The walk starts off gently, on a soft-leafed forest floor. You’re surrounded by ferns and moss, birdsong you can’t quite locate, and that delicious forest scent — part rain, part earth, part something you can’t name but wish you could bottle. And then, just like that, you’re climbing. Onto the first bridge. The first of six, actually.
These aren’t rickety Indiana Jones rope bridges — they’re steel, well-built, and solid underfoot... mostly. They sway, just a little, enough to remind you that yes, you’re suspended above ravines and streams and who-knows-what down below. Some bridges are short and sweet. Others stretch out longer than you expect — enough for your brain to go, “Oh, we’re really doing this, huh?” But once you stop gripping the railing like your life depends on it (it doesn’t), you start to look around.
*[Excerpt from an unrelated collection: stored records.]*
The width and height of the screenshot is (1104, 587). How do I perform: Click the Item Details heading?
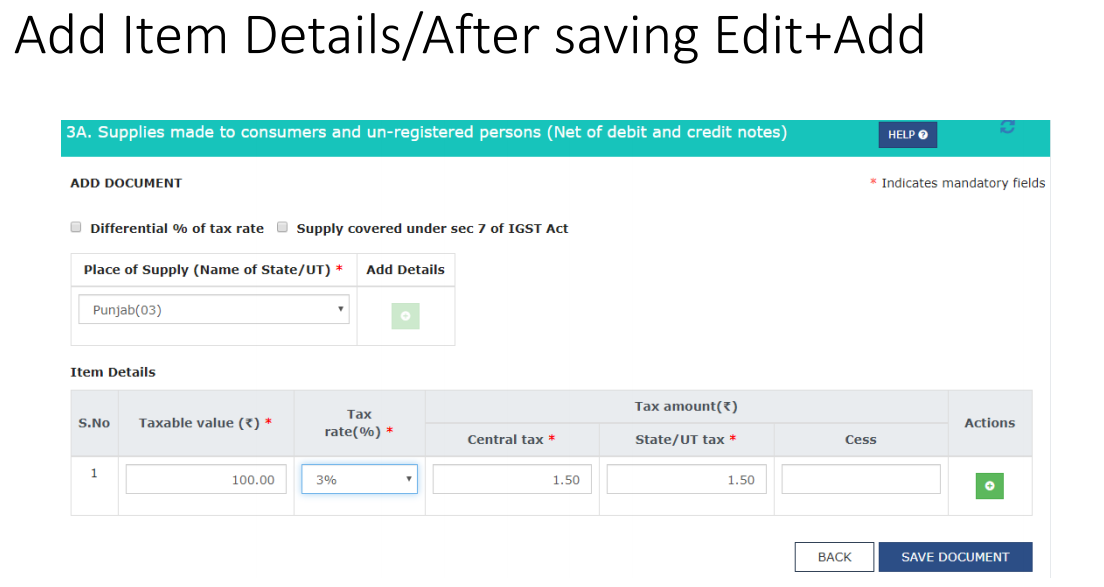113,372
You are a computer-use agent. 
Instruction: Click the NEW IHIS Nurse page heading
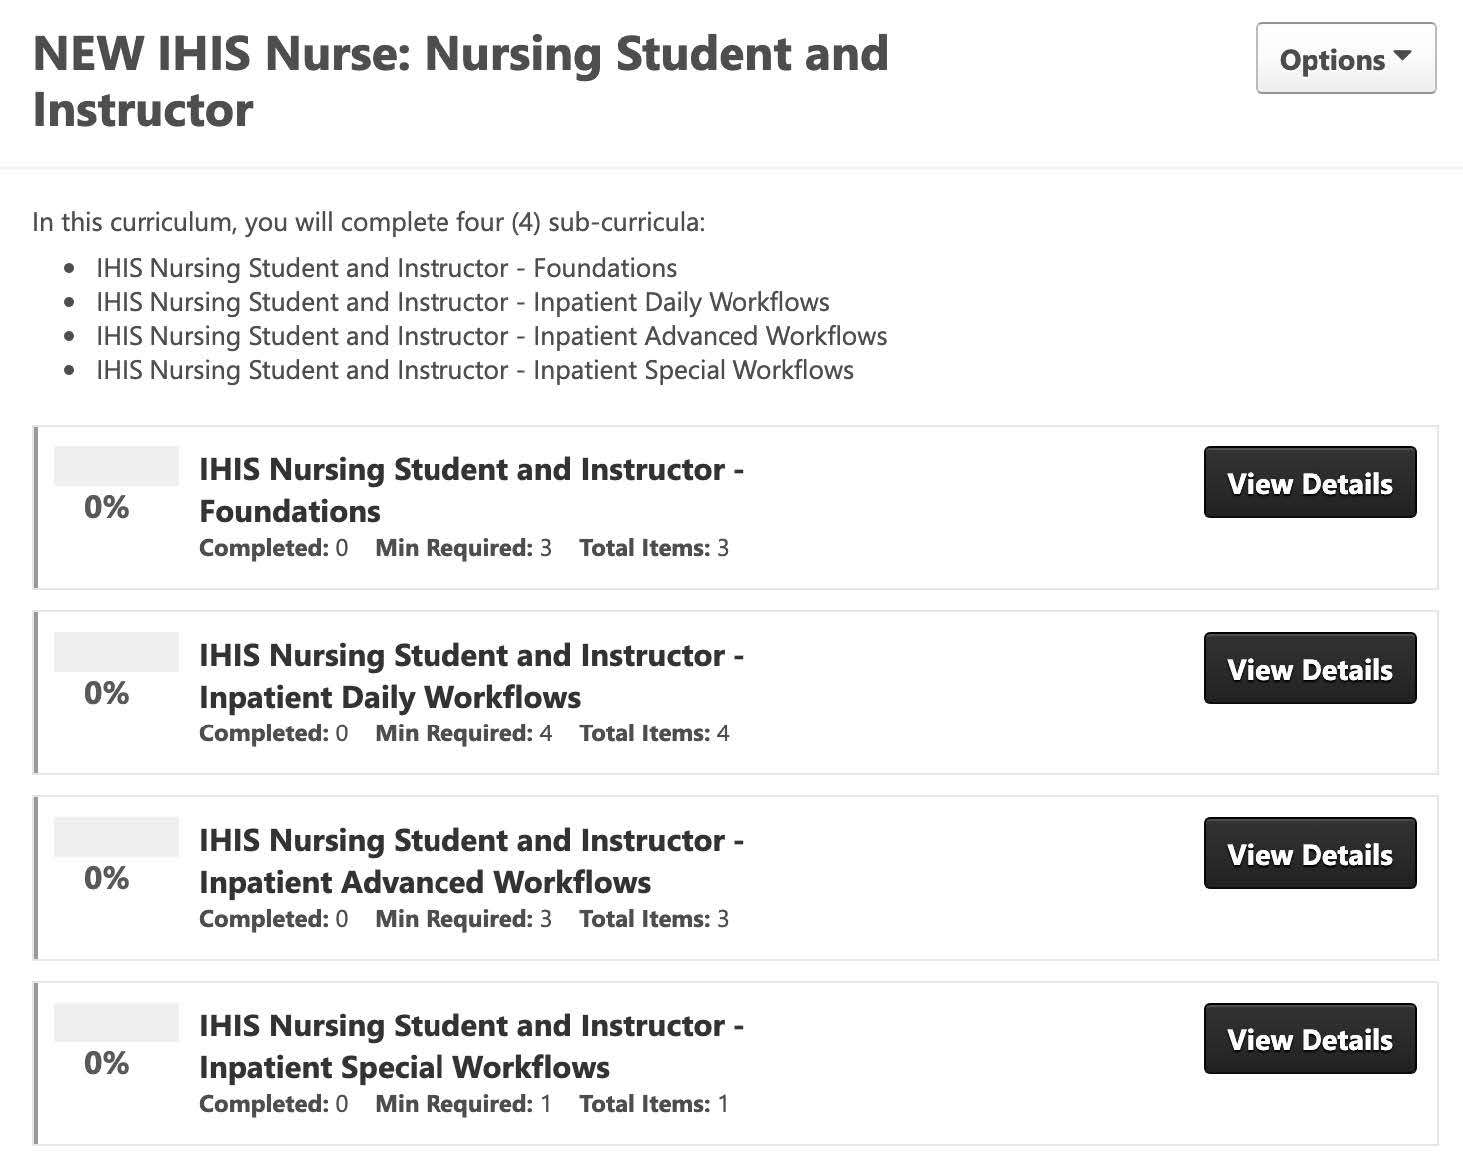(460, 81)
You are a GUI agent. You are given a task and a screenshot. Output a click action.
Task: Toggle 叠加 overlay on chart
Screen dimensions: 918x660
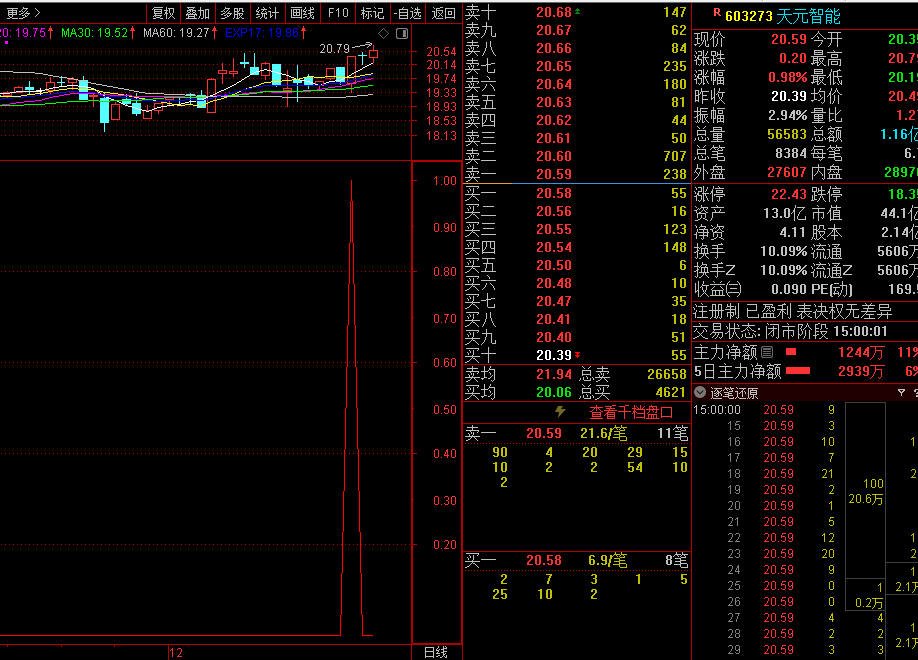click(x=197, y=13)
And it’s magic.
You’re eye-level with orchids. Toucans flutter past like a glitch in the jungle. Somewhere nearby, a monkey rattles a branch. And all the while, the clouds — actual clouds — drift through the trees like they’re just passing by. The air is thick, not heavy, but textured somehow. A little damp, a little sweet, like it’s been filtered through leaves for centuries.
Go with a guide and they’ll tell you things you’d never notice — how many types of moss are clinging to one tree, how frogs here drink through their skin, how the forest literally eats clouds for breakfast. Go solo and you’ll hear the forest hum — creaks, drips, the occasional bird losing its mind in song.
You’ll want a rain jacket, even if it looks clear. Trust me. The weather in Monteverde changes faster than your mood in traffic. But honestly? Rain just adds to it. A light mist curling around the bridges, raindrops collecting on spiderwebs, the whole forest glistening like it’s been dusted in silver. You won’t regret it.
The whole walk takes around two hours, give or take how long you linger at the lookouts (and you’ll linger). There’s a small café at the end — the kind of place where the coffee tastes better because your legs are a little tired and your heart’s a little full.
Stay overnight if you can. Monteverde has treehouses and lodges where the windows fog up in the morning and hummingbirds hover outside like they’re checking in on you. Waking up there, knowing the forest is just outside your door? It’s a kind of peace you don’t find on highways or in inboxes.
The Sky Walk isn’t about the walk, really. It’s about stopping halfway across a bridge, looking out at a hundred shades of green, and realising you’ve completely forgotten to check your phone. That’s the win.